The door creaks open, and for an instant the sound of horse hooves on the cobbles outside is quite loud, louder than the two chattering almanacs on the shelf below mine.
“Bonjour, Christophe,” says the customer. The words between my covers are English, but one picks up a thing or two. Hello. And I recognize the voice, which is a very good thing indeed. I may relax now; this gentleman won’t pluck me from my cozy spot and regret it forever.
This may seem a great exaggeration, but it is not.
“Ah! Bonjour!” Christophe says in return, coming out from behind his little desk to lead the man down through the crooked paths between shelves, piled high and teetering. As they pass, Christophe’s glittering black eyes flick up to read my spine, and quickly away again before the customer–whose bald head is gleaming in the dim light–notices and takes an interest.
Clearly, I am not kept in the room of rare books into which they disappear, though I should be. Nor am I kept locked away, safe from prying eyes, though I should certainly be that, too.
The constant babbling of the other books soothes my charred covers, crisp and ragged at the edges frm the countless times I have been hurled, tossed, gently placed into the flames. My pages crinkle, warped from the waters of every river marked in the atlas to my left.
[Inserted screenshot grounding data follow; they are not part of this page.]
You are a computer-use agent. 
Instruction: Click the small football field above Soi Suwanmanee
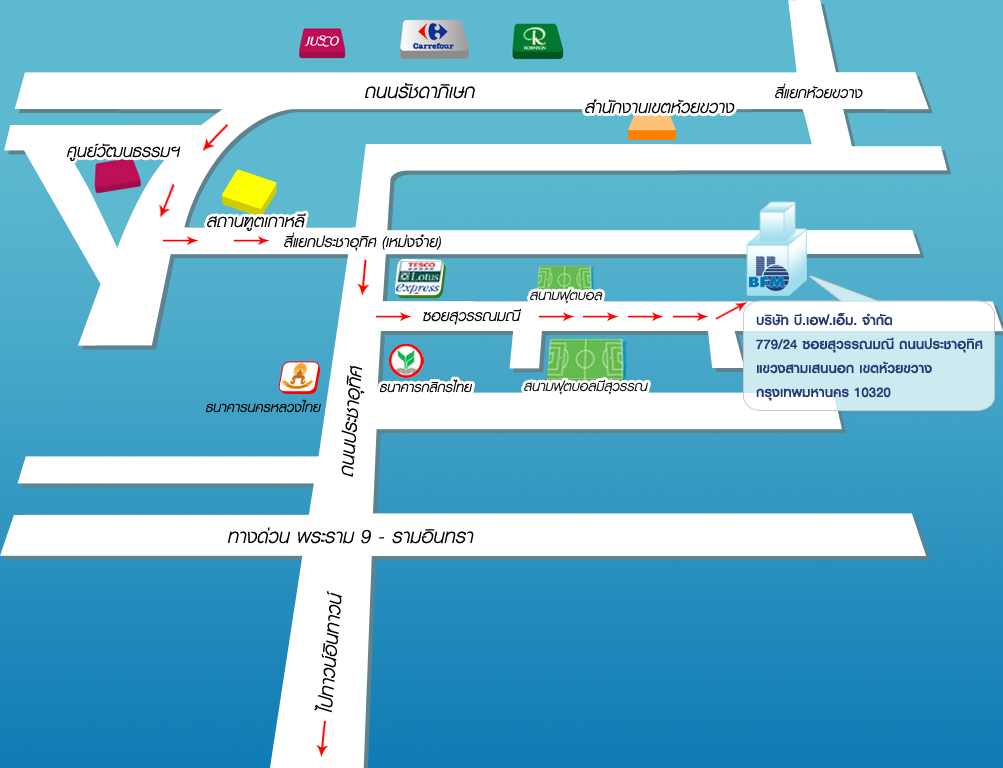(x=565, y=278)
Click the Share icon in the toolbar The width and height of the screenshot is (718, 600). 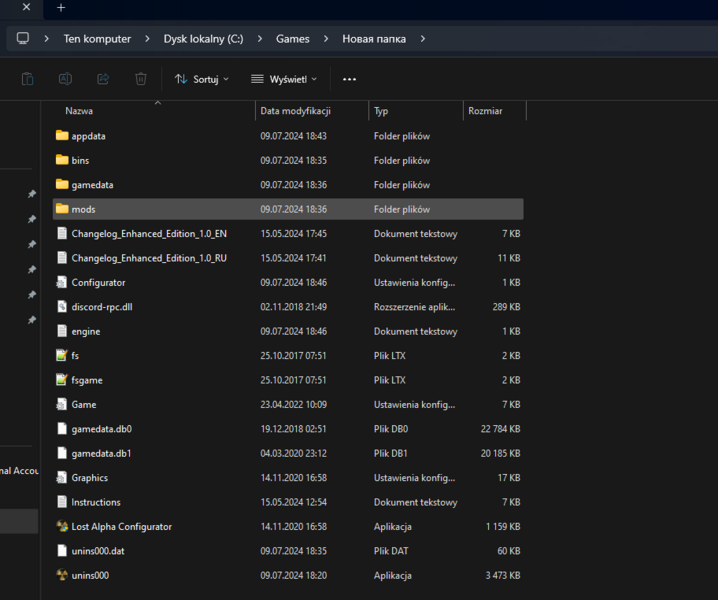[x=103, y=78]
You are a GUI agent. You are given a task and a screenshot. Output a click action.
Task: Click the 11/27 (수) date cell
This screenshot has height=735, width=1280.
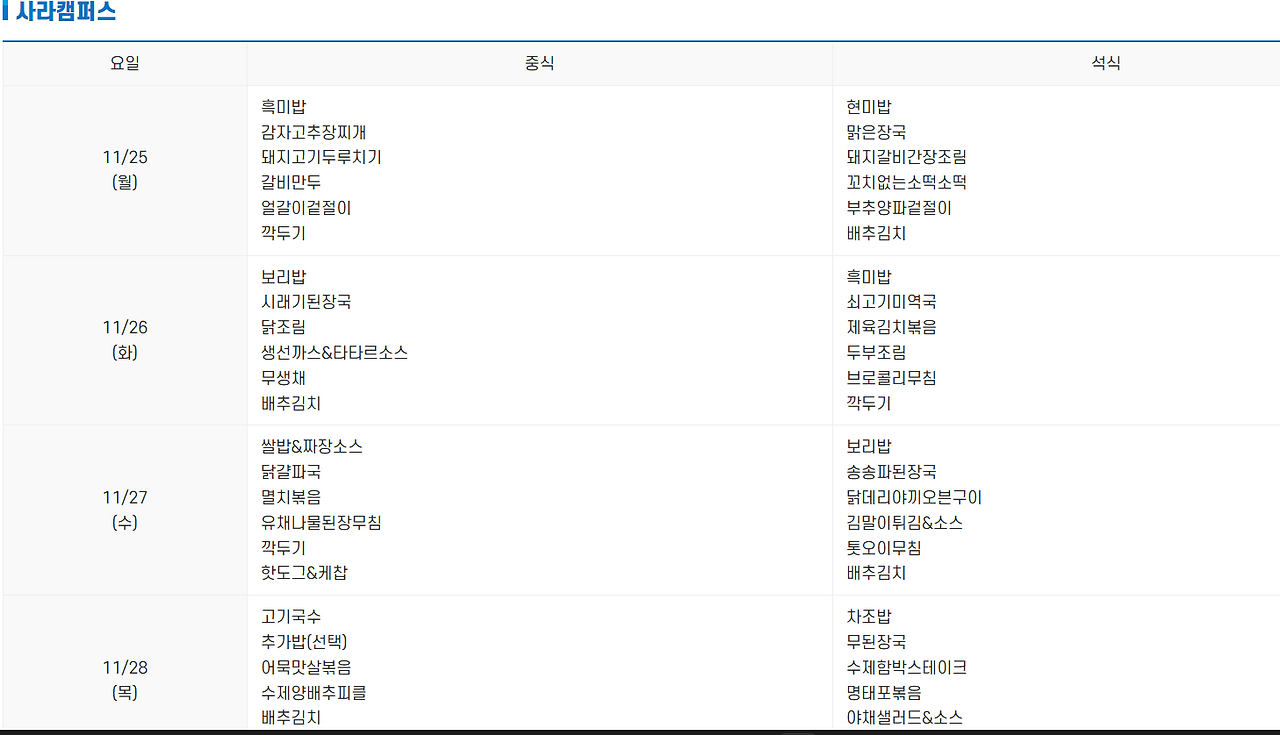[125, 509]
I cannot be burned, or sunk, or torn apart. And so I am here, where no one will think to pick me up.
“People will open a book sitting on its own,” Christophe says, in French, but he has muttered this to himself so often I have come to know its meaning. “Here, they will ignore you.”
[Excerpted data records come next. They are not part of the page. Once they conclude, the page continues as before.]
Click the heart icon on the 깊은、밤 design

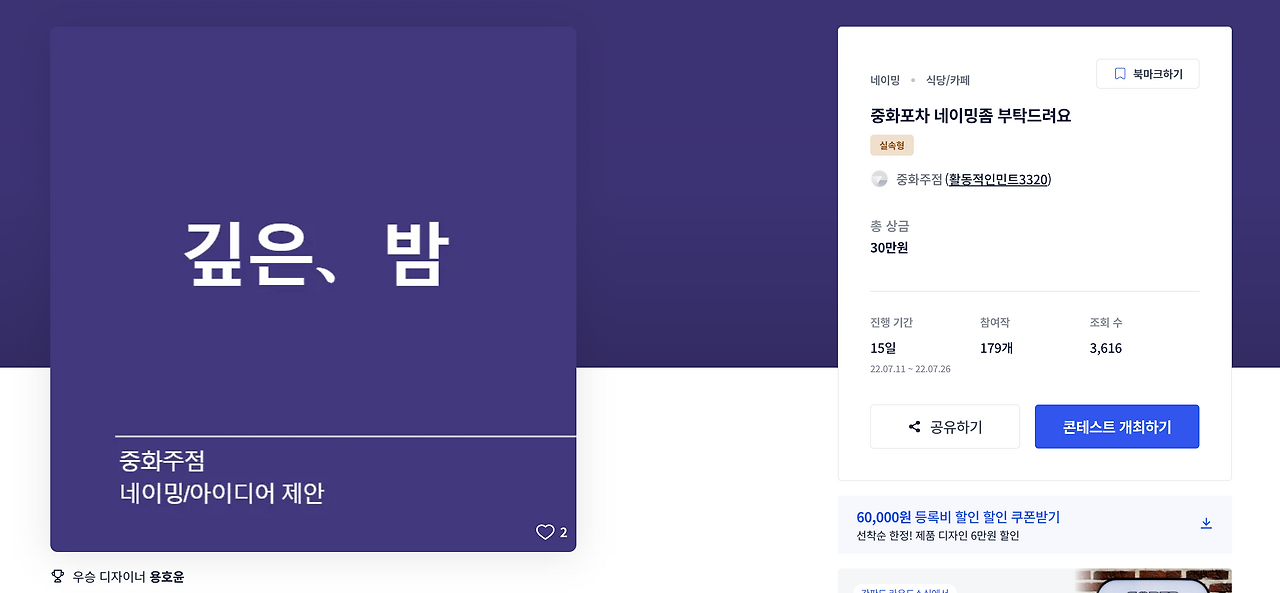(x=544, y=532)
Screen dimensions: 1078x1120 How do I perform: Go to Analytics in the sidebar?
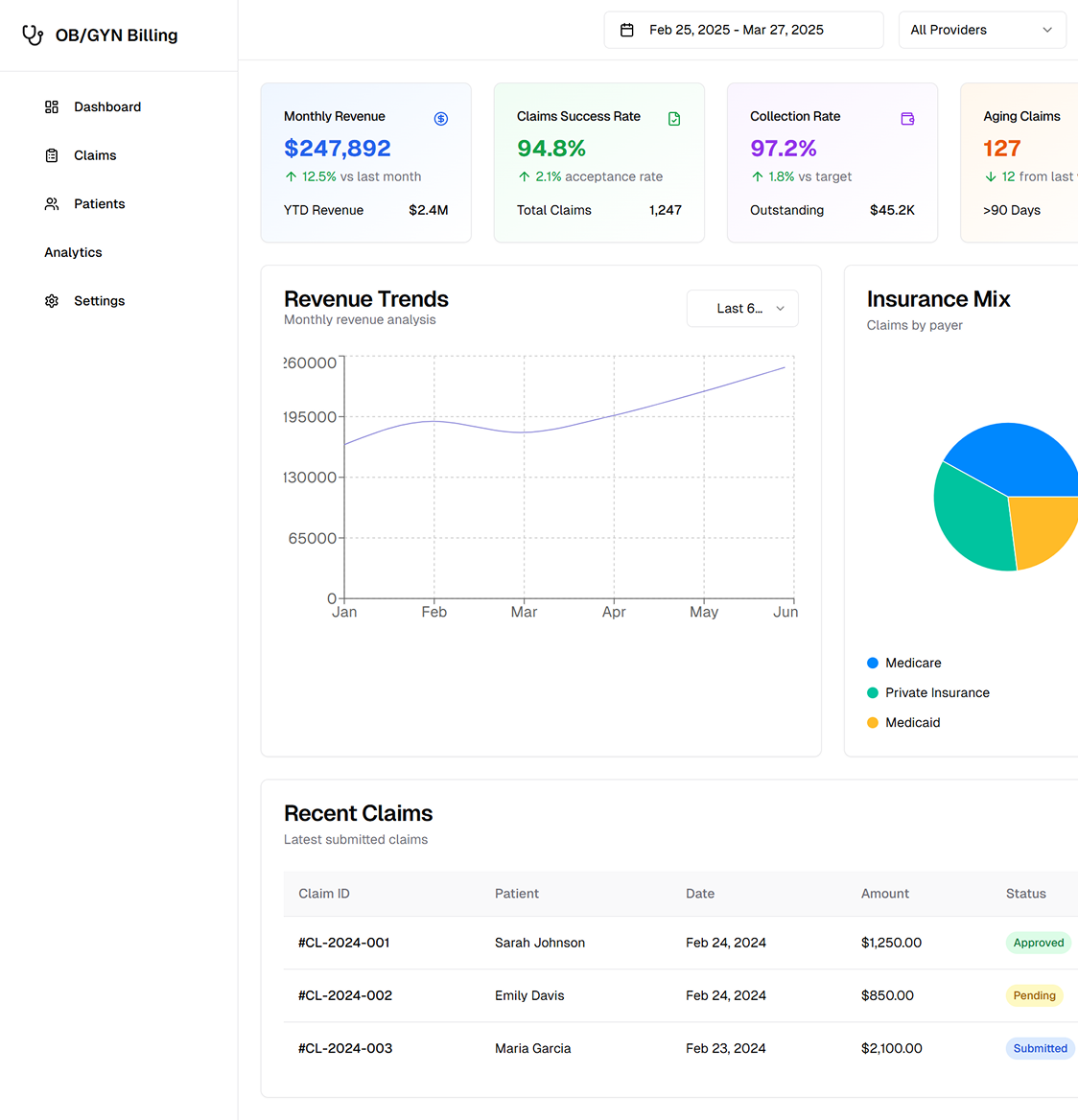pyautogui.click(x=73, y=252)
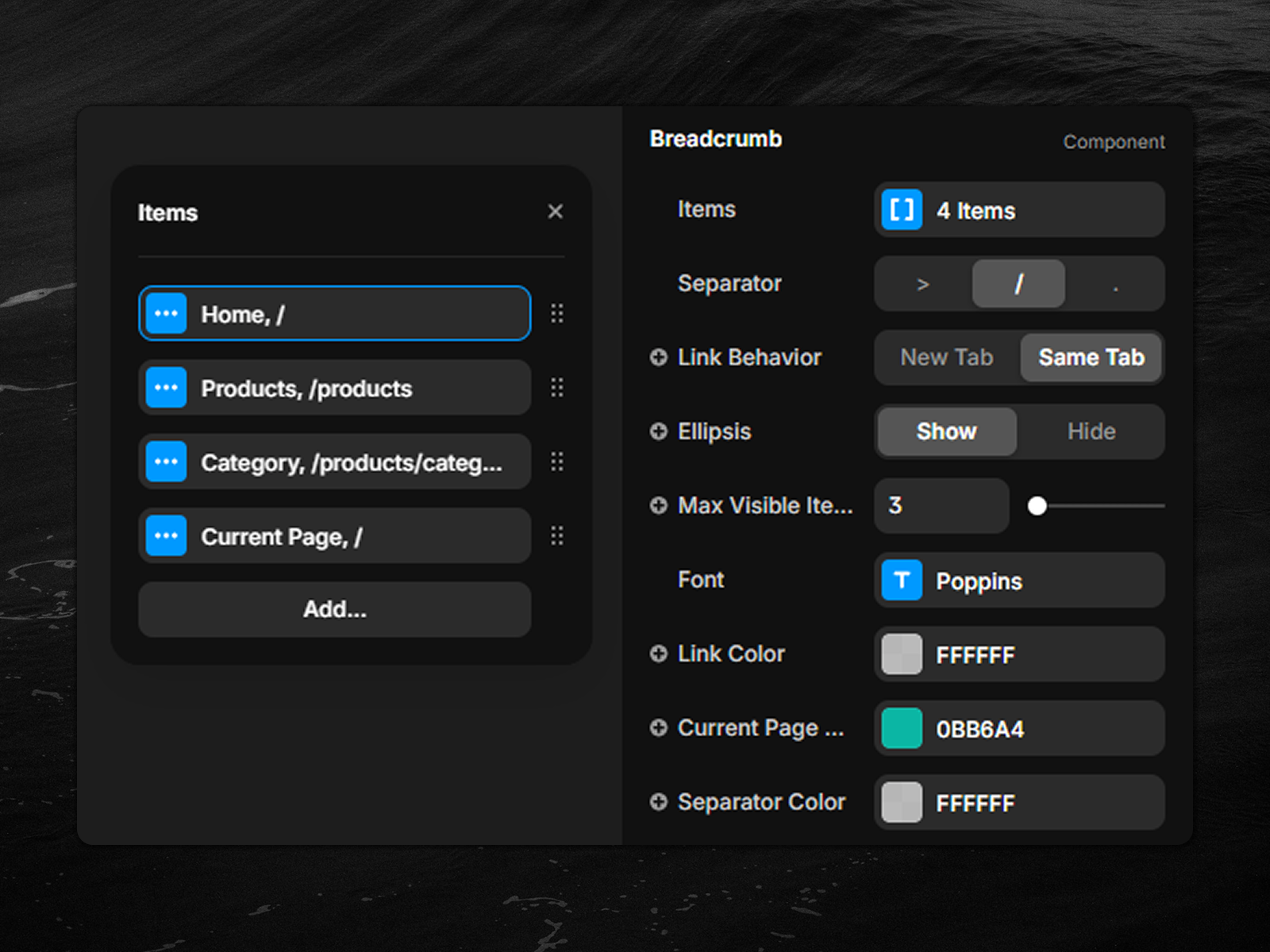The width and height of the screenshot is (1270, 952).
Task: Click the drag handle beside Category item
Action: [x=557, y=462]
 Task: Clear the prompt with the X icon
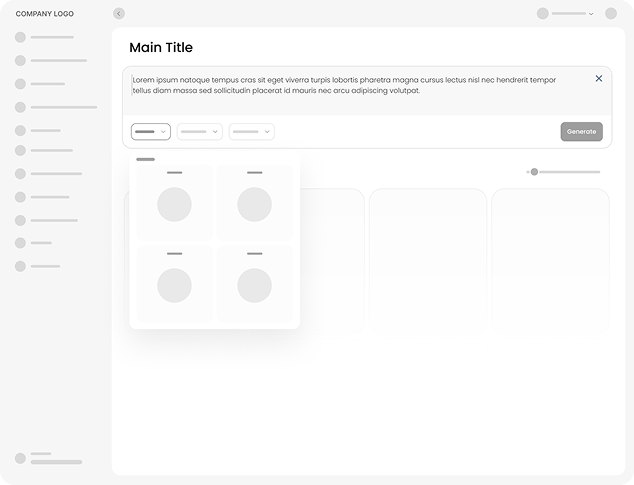599,78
So far, this has worked. And as I say, I am calmed by the ceaseless talk around me. I do not long for a new…
…well, I suppose victim is truly the only appropriate word.
Cristophe was my last, and this is why he watches me with those obsidian eyes, carefully steering visitors away from my cracked spine. Because he knows. Oh, he knows all too well.
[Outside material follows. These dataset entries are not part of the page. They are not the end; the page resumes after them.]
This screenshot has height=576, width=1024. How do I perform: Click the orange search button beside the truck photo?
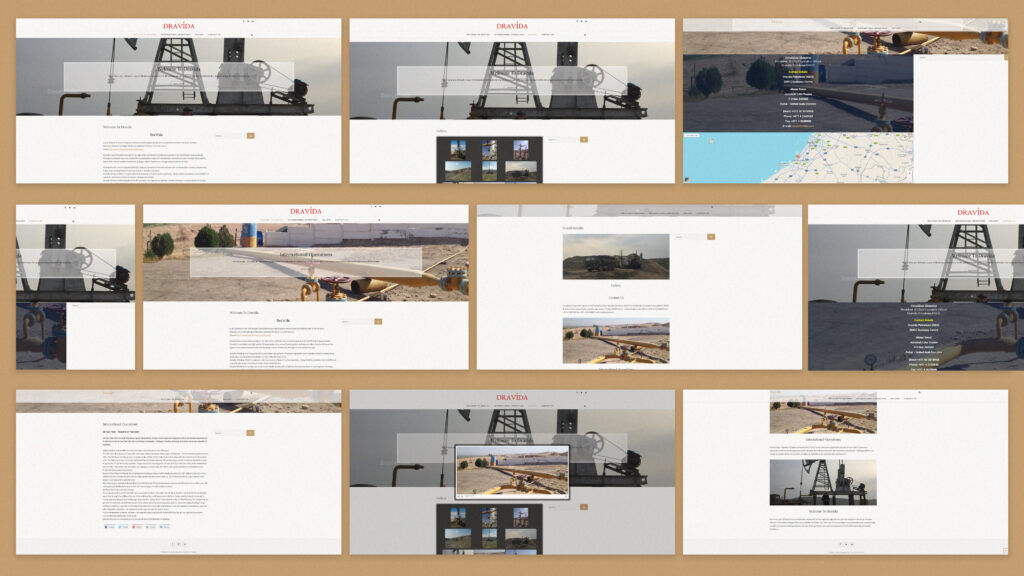[x=711, y=237]
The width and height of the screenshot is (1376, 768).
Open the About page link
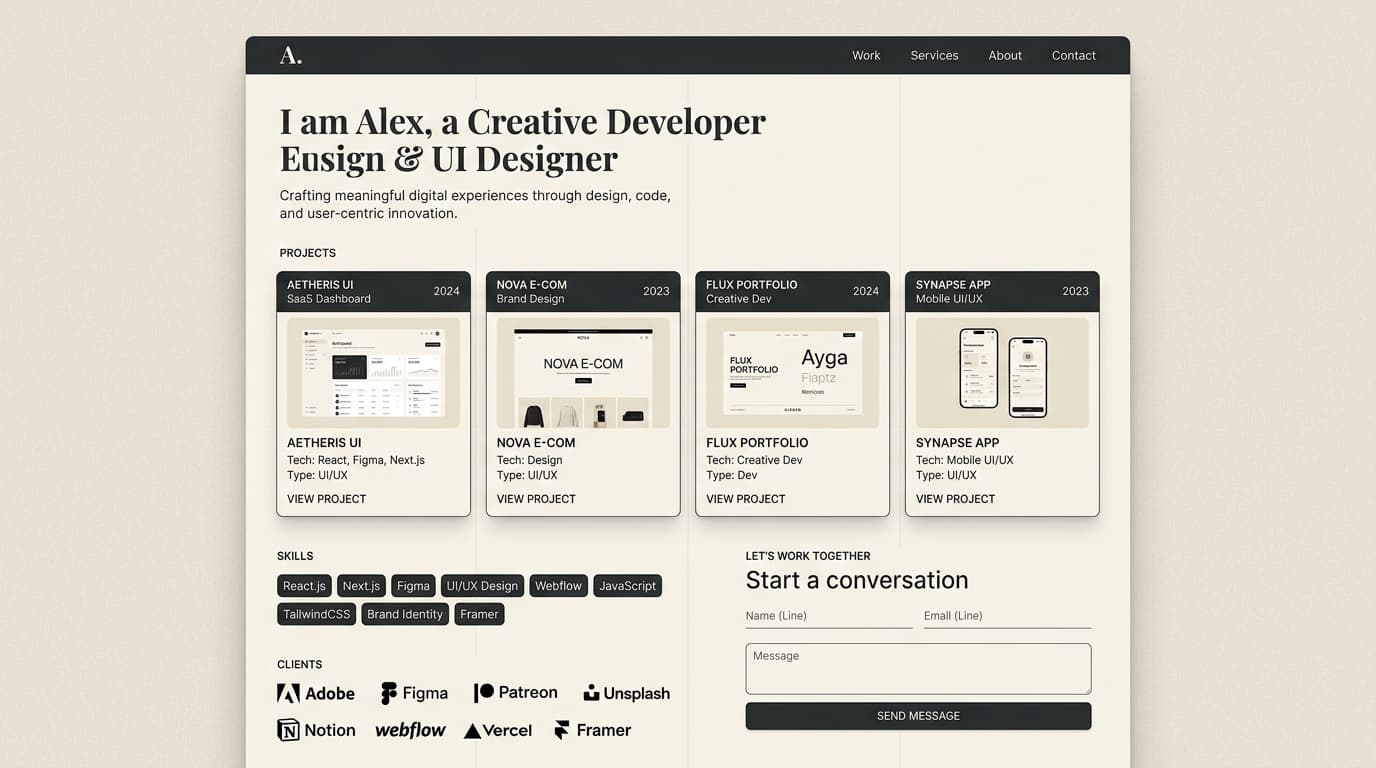[x=1005, y=56]
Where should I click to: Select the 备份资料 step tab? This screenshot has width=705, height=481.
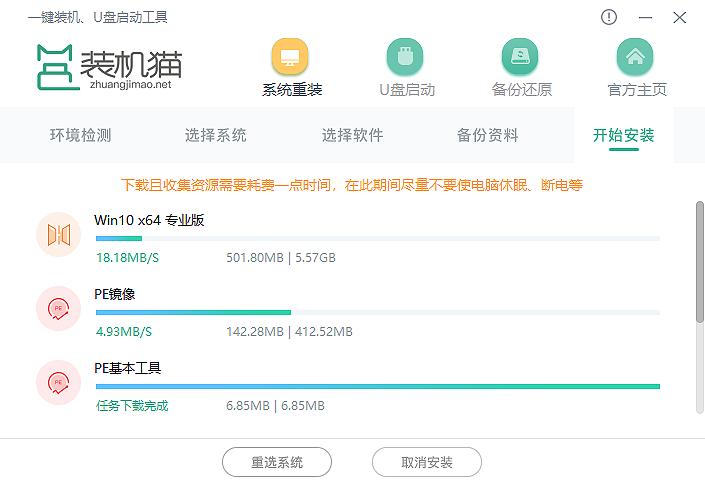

The bookshop is muffled, the voices from the back room too far away to hear, but for the bald man’s occasional exclamation over a book full of delicate paintings of birds. I’d forced Christophe to move that one–its chirping was near unbearable.
The door creaks again.
“Maman! The books!” a child says. There are snowflakes on the shoulders of her scarlet coat, winking like stars in a sky still red from sunset. Up and down the shelves, pages rustle excitedly. Pick me! they say, though of course she cannot hear. She does not know she is supposed to listen. No one does.
I am very still between my dictionary and my atlas. It is no thanks to them that I know so many words, so many places. My own adventures are responsible for that, and it has been a long time since I’ve had one.
“Oui, Madeleine. Be careful, yes?”
“I will!” says the girl, but she is not. Her little shoes kick up more dust from the carpet as she runs back and forth, nearly tipping over a stack of novels having an extremely animated conversation about…cheese, I believe. It’s possible I wasn’t listening quite close enough. For I am watching the girl.
Christophe and his other customer are still looking at birds, and I don’t know how I know this time will be different. That no one will steer the girl away, keep her small fingers from plucking me off the shelf.
The atlas begins to tremble hard enough to shake the mountains within. The dictionary mutters under its breath, words I surely won’t repeat here.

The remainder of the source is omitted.